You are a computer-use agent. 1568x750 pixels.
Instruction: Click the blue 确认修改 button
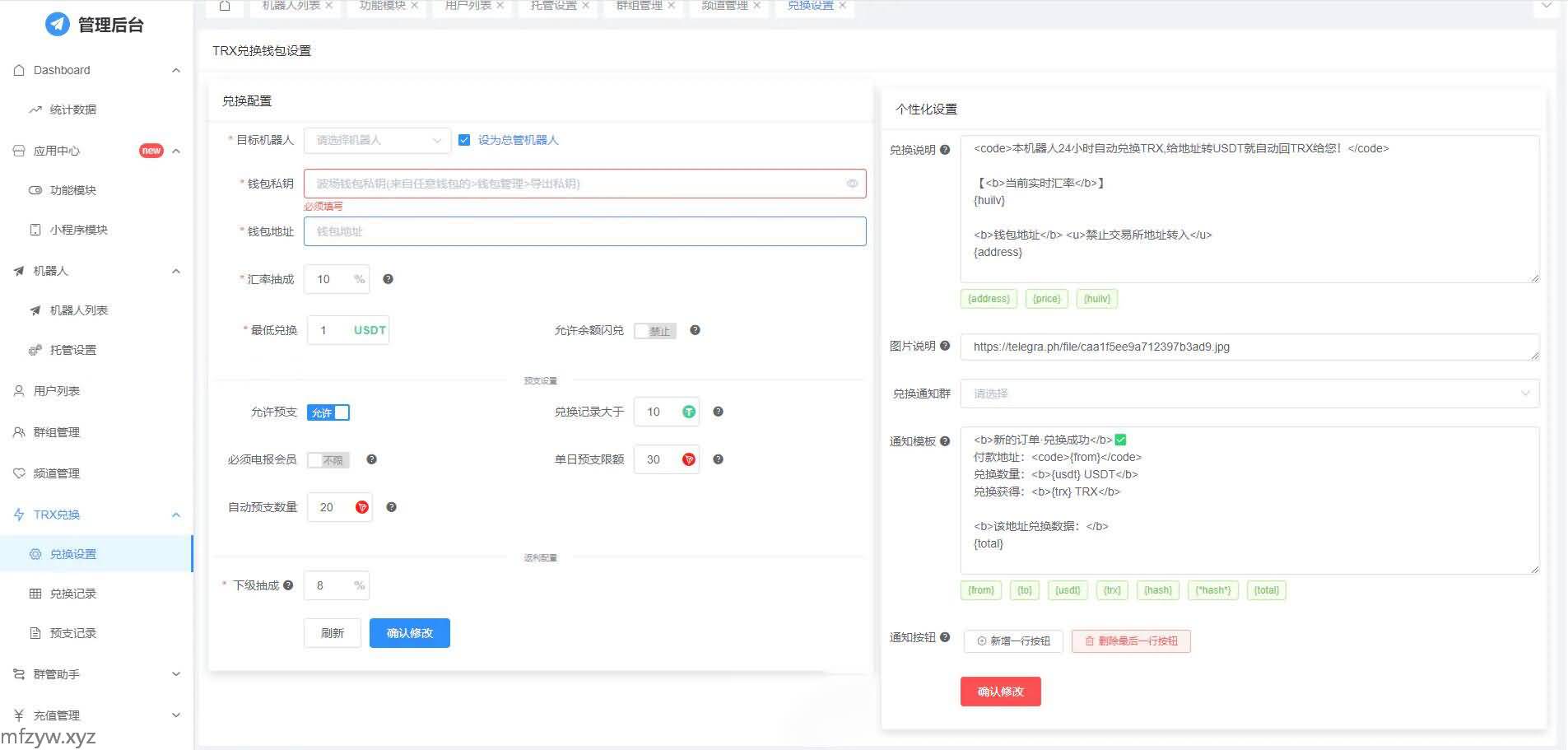409,633
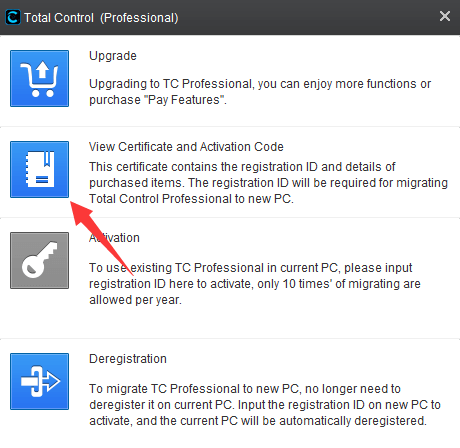The width and height of the screenshot is (460, 448).
Task: Click the 10 times of migrating description
Action: [x=255, y=284]
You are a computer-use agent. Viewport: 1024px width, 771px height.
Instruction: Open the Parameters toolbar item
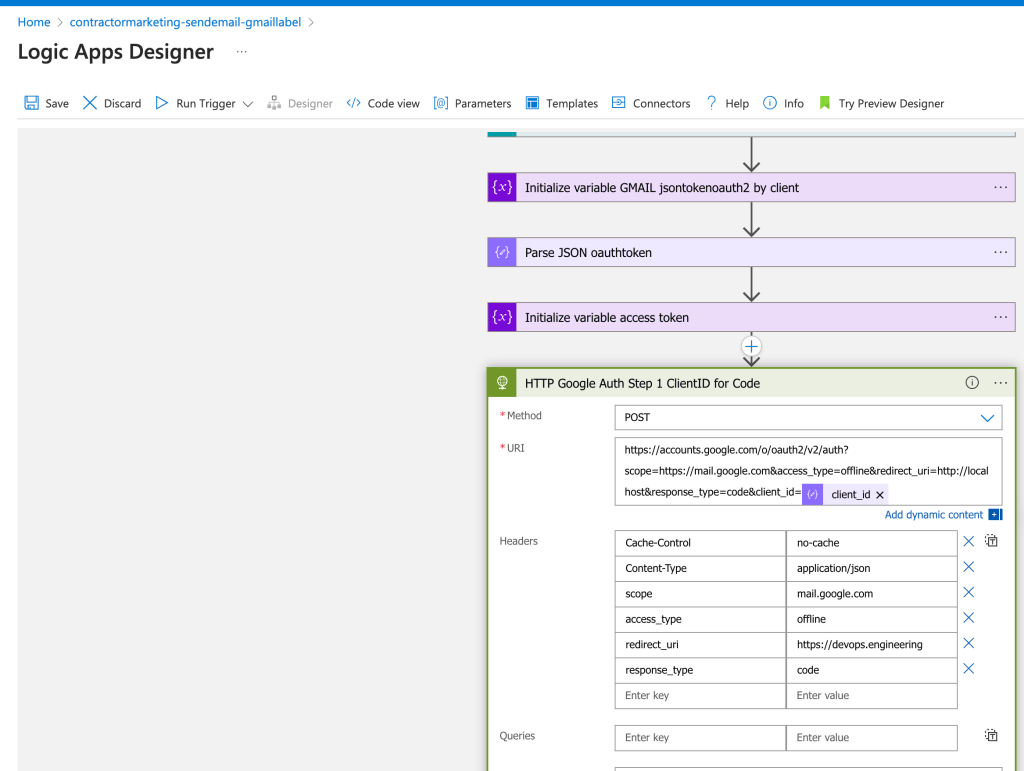(x=472, y=103)
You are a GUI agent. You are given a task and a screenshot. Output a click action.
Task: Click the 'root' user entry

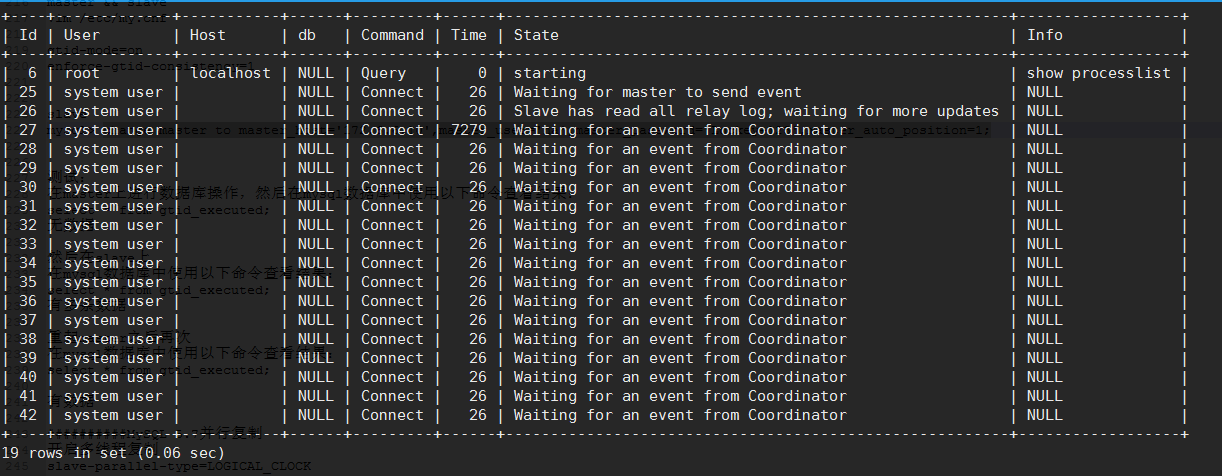coord(82,73)
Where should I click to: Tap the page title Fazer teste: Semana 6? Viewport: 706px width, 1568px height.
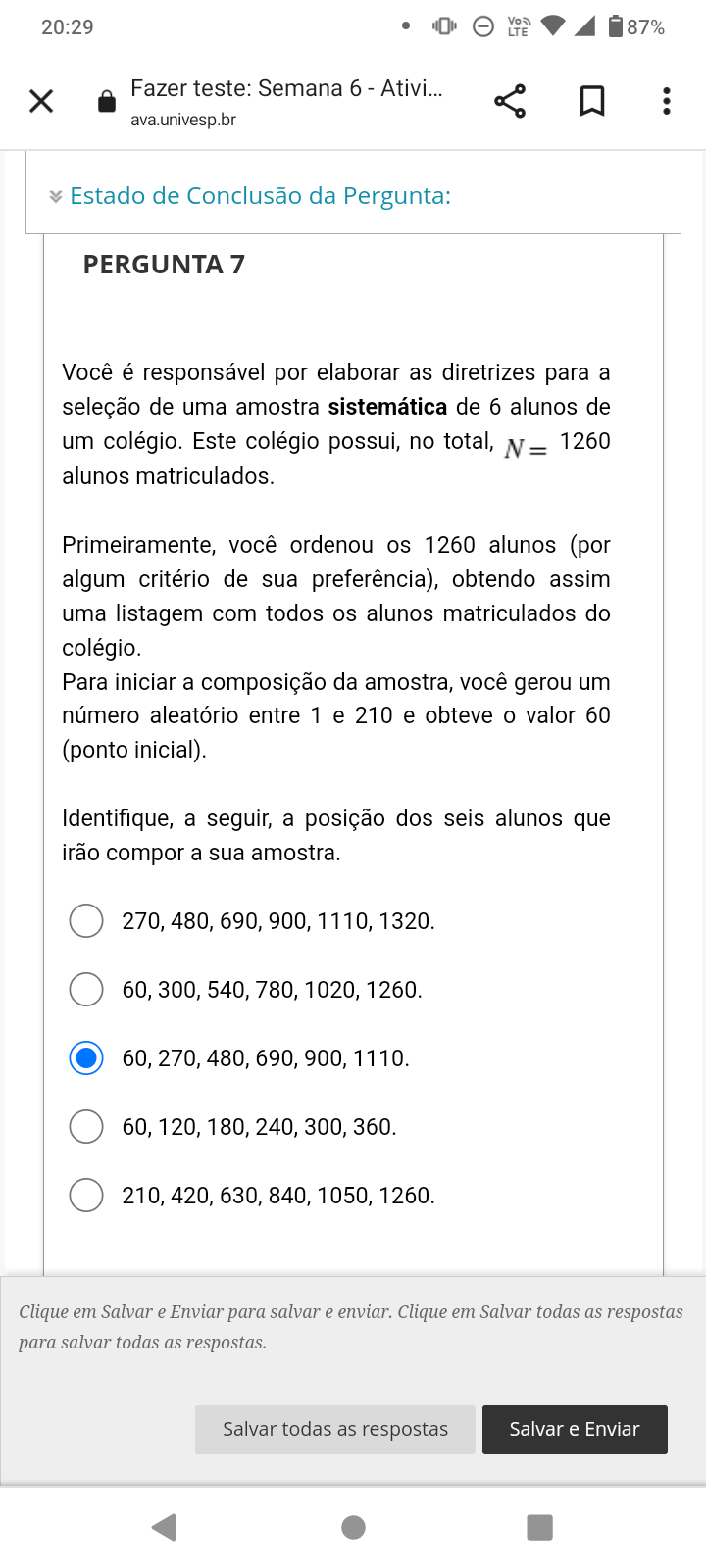coord(286,88)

━━━━━━━━━━━━━━━━━━━━

**Work to be completed:**
Rewrite the listing above with "Instruction" replaced by "Command" everywhere it appears, leaving everything else unchanged and omitting the pictures.

**Task output:**
You are a computer-use agent. 1568x750 pixels.
Command: Click the blue 确认修改 button
409,633
The width and height of the screenshot is (460, 448).
Task: Click the 10 times of migrating description
Action: [x=255, y=284]
You are a computer-use agent. Viewport: 1024px width, 771px height.
Command: Open the Parameters toolbar item
(x=472, y=103)
You are a GUI agent. You are given a task and a screenshot. Output a click action.
Task: Click the 'root' user entry

coord(82,73)
Where should I click to: Tap the page title Fazer teste: Semana 6? Viewport: 706px width, 1568px height.
coord(286,88)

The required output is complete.